Follow the official documentation to understand DROP TABLE semantic. https://cwiki.apache.org/confluence/display/Hive/LanguageManual+DDL #LanguageManualDDL-DropTable

Parameters:
  • table_name (str) – A table name.
  • checkfirst (bool) – Only issue DROPs for tables that are presented in the database.
get_table_properties(table_name)[source]

Get table properties from the metastore.

Parameters:table_name (str) – A table name.
Returns:Key/value for properties.
Return type:dict[str,str]
get_table_property(table_name, property_name, to_type=None)[source]

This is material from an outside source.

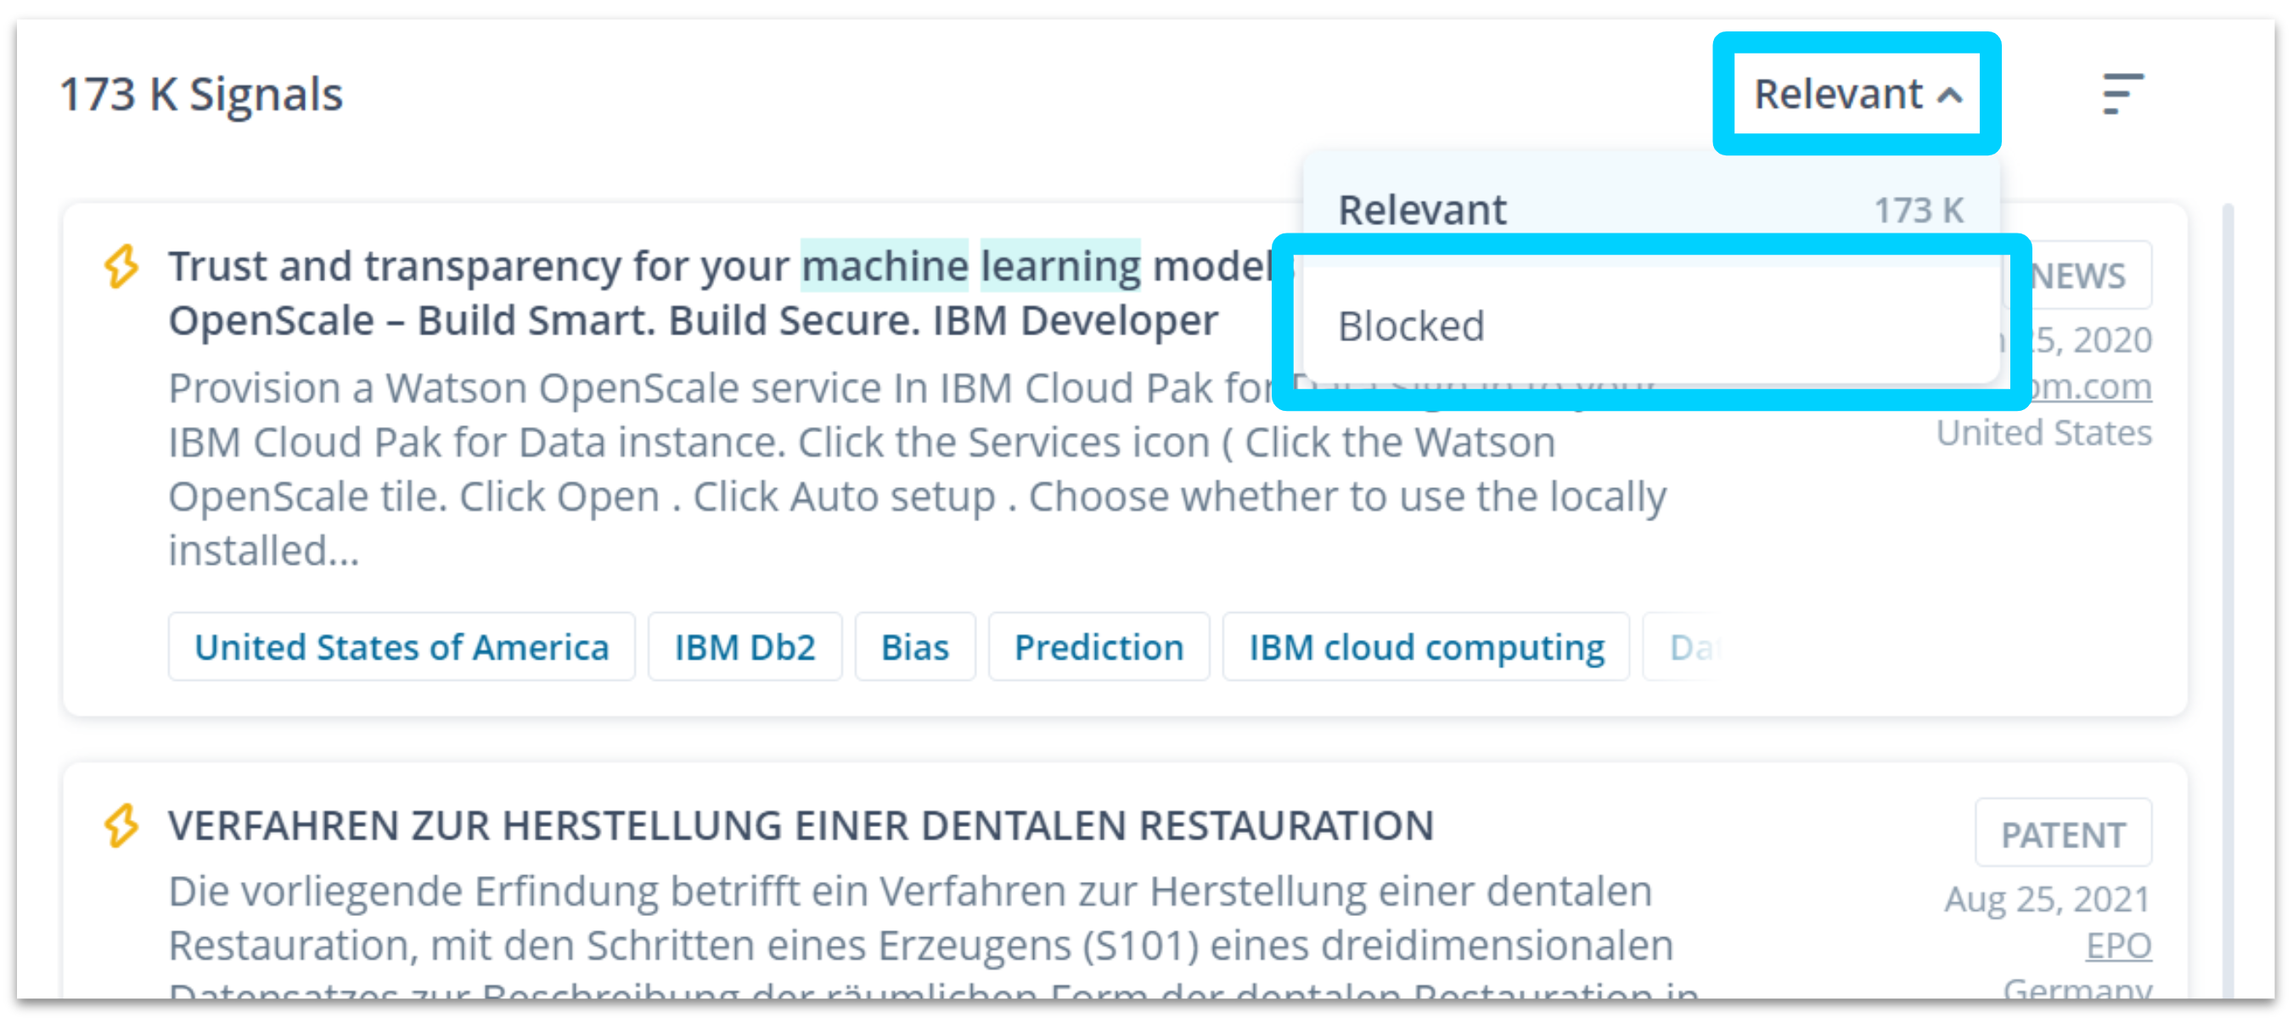Select the Bias tag

tap(914, 647)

Get table property value from the metastore.

Parameters:
  • table_name (str) – A table name. Might contain a db name. E.g. “my_table” or “default.my_table”.
  • property_name (str) – A property name to read value for.
  • to_type (function) – Cast value to the given type. E.g. int or float.
Returns:

Any

has_table(table_name, db_name=None)[source]

Check if table is available in the metastore.

Parameters:
  • table_name (str) – A table name.
  • db_name (str) – A database name.
Returns:

bool

rename_table(old_table_name, new_table_name)[source]

Rename table in the metastore.

Note

Follow the official documentation to understand ALTER TABLE semantic. https://cwiki.apache.org/confluence/display/Hive/LanguageManual+DDL #LanguageManualDDL-RenameTable

Parameters:
  • old_table_name (str) – The current table name.
  • new_table_name (str) – An expected table name.
set_table_property(table_name, property_name, value)[source]

Set value for table property.

Parameters:
  • table_name (str) – A table name.
  • property_name (str) – A property name to set value for.
  • value (Any) – Will be automatically casted to string.